I’ve written about deep thinking before; the kind of thinking that few have time for these days.

Even fewer have considered deep time, so I thought I’d share a wonderful article about someone who took the time to learn about something almost beyond human comprehension.

The Oldest Living Things project was motivated not by a narrow interest or a traditional scientific question, but by the idea of something called deep time. Deep time is not a precise demarcation in the way that geologic eras and cosmological epochs are. Rather, it’s a framework in which to consider timescales too long for our shallow, physical experience, and too big for our brains to process meaningfully. And why should they be able to? The earliest modern humans had a life expectancy of around 32 years. What evolutionary need would they have had to comprehend what 10,000 years felt like? What I wanted to do was to find or forge something relatable, something to help process and internalize deep time in a meaningful way: to feel expanses of time that we were not designed to feel.

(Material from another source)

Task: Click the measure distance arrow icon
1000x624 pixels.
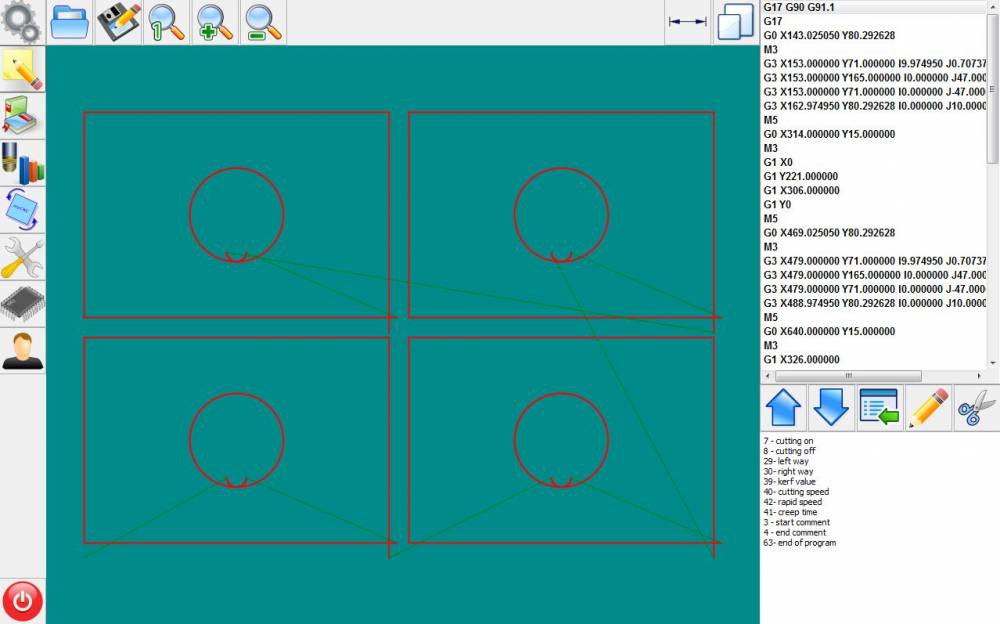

How easily can you grasp the fact that this tree is just shy of 10,000 years old?

You may be wondering what’s the point? Why worry about something so far beyond the reach of the human mind?

Partly because the tech world is hyper-focused on finding a route to immortality.

But mainly, especially in light of that effort, because it’s a way to rein in the astounding egocentricity of our species.

Deep time is like deep water: We are constantly brought back to the surface, pulled by the wants and needs of the moment. But like exercising any sort of muscle, the more we access deep time, the more easily accessible it becomes, and the more likely we are to engage in long-term thinking. The more we embrace long-term thinking, the more ethical our decision-making becomes.

After all, meaning is not made of lone facts, lone people, or lone disciplines, nor is it found in the valuing of the objective over the subjective. Rather, meaning comes by way of knitting together a bigger picture, filled with color and texture, and meant to be felt and understood. We most fully understand what we can internalize—that which becomes part of us. The importance of specializing can’t be discarded, but working only within one discipline and strictly adhering to its rules is likely only to generate one kind of work, one kind of result.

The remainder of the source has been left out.